Dov Zakheim, a former Pentagon comptroller in George W. Bush’s administration, told Ratnam and Capaccio that Romney’s 4 percent promise is a goal that “is not going to be achieved overnight or perhaps even by the end of the first term.” How quickly Romney reaches his 4 percent target, Zakheim explained at an event last week organized by the group Military Reporters & Editors, “will very much depend on the state of the economy and very much depends on the offsets you’ll be able to find within the defense budget,” but he affirmed that “Every effort will be made to ramp up as soon as possible.”


Differing assumptions about the pace of Romney’s increase explain the continued confusion surrounding his 4 percent plan. Zakheim had earlier claimed that the $2 trillion estimate cited by Obama “is essentially an assumption that we go to 4 percent of GDP from the get-go.” The Romney campaign, he explained, doesn’t intend to “come in with a massive supplemental” to the current budget to boost defense spending.


Others, including vice presidential nominee Paul Ryan, have criticized the $2 trillion figure, but have failed to offer their own estimate of the likely costs of Romney’s promise. In particular, Romney supporters have singled out an analysis by Travis Sharp of the Center for New American Security (CNAS), and have accused Sharp and CNAS of running cover for Obama. In earlier remarks to reporters, Zakheim asserted that the $2 trillion was concocted by Democrats, for shock value, and that it should therefore be taken with a grain of salt.


As to the question of how the additional Pentagon spending would be paid for, James Carafano at the Heritage Foundation shared some ideas with Ratnam and Capaccio. Romney may be able to reach the 4 percent of GDP goal by the end of the first term and still cut deficits as he has promised “with two caveats,” Carafano explained. Romney would have to get “tax reform done and address long-term entitlement spending.”


Slowly but surely, we are starting to understand Romney’s promise. And who said presidential campaigns were a waste of time?


A few clarifications are still in order, however.

First, the claim that the $2 trillion figure was created by Democrats and the president’s supporters is false. I first estimated–before Travis Sharp did–the likely costs of Romney’s four percent pledge here. Since then, I have twice revisited my estimates (here and here), settling most recently on two figures: $1.85 trillion in additional spending if Romney reached the 4 percent target in 4 years; $1.7 trillion if he reached it at the end of his second term. I noted, also, the remaining unknowns: what is included within the base budget, and GDP (I have deliberately used CBO projections, the most conservative — Obama/​OMB and Romney believe that GDP will grow faster). I also note that a number of others, none of them obvious “Obama supporters”, have questioned Romney’s 4 percent promise, including Byron Callan, a defense industry analyst with Capital Alpha Partners LLC, and the Center for Strategic and Budgetary Assessment’s Todd Harrison.

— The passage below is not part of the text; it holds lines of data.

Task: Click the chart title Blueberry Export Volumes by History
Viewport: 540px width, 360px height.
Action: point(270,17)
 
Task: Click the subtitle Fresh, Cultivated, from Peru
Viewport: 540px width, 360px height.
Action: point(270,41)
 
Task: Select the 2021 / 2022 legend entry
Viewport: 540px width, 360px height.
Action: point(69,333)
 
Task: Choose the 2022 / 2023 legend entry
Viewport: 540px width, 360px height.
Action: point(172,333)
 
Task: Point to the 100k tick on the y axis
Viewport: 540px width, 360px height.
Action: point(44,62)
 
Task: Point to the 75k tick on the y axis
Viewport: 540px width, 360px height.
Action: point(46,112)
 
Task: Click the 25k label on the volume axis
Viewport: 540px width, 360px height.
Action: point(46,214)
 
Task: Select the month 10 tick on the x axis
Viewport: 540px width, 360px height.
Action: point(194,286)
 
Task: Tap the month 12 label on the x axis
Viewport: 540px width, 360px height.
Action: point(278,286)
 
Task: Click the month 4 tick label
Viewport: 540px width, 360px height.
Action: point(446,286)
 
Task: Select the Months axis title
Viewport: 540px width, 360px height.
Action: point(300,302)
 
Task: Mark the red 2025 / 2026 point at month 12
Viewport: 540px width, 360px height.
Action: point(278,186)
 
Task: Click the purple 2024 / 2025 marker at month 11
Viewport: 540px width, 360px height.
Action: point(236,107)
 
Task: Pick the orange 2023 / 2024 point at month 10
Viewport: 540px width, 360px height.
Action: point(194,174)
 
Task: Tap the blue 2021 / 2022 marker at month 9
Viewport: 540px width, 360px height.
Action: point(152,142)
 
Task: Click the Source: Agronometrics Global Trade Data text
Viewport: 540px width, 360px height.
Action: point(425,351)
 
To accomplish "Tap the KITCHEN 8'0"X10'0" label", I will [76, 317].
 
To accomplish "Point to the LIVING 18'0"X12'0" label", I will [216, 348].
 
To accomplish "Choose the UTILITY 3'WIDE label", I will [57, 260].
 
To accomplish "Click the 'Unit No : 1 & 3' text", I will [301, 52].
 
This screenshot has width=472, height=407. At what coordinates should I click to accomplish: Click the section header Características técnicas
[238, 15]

Second, the two “caveats” at the center of Carafano’s supposition that Romney could achieve his goal by the end of his first term without increasing the deficit are more than that; on the contrary, the belief that Mitt Romney can achieve long-term entitlement reform and fundamental tax reform within the next four years strains credulity to the breaking point.


The fundamental reform of “long-term entitlement spending,” though badly overdue, is not seriously on offer by either Republicans or Democrats, and would not generate significant savings in the short term, in other words, by the time that Romney wanted to ramp up military spending. His spending, therefore, would grow the deficit, at least in the short term.


Equally dubious is the presumption that far-reaching tax reform — the elimination of some deductions in exchange for lower marginal tax rates — is likely any time soon. For starters, many fiscal hawks oppose any reform that results in higher revenue. More revenue, by definition, is a tax increase, something that is still verboten among most Republicans. And with good reason. “The American people know,” said Michelle Dimarob, spokeswoman for House Ways and Means Committee Chairman Dave Camp (R‑Mich.), “when Washington politicians call for higher taxes it is to fuel more Washington spending.” “Americans,” Dimarob concluded, “don’t want to pay more in taxes to bailout Washington.”


She’s right, and they don’t change their tune when the Pentagon is doing the spending. This study (.pdf, Q56) found that a plurality (including 52.2 percent of Republicans) are opposed to paying higher taxes in order to fund a still larger military. Other recent polls have found that Americans support military spending cuts (here, here and here), and barely one in four Americans (27 percent) believe that we should be spending more, according to a recent Rasmussen survey. In short, Pentagon spending boosters might succeed in pushing through a tax increase, but this would likely be unpopular with voters.


So, after all of this, I’m still left with two nagging questions: will Mitt Romney’s promise to spend more on the military win him votes? And, if he is elected, can he achieve his goal of spending 4 percent of GDP on the Pentagon without raising taxes or increasing the deficit?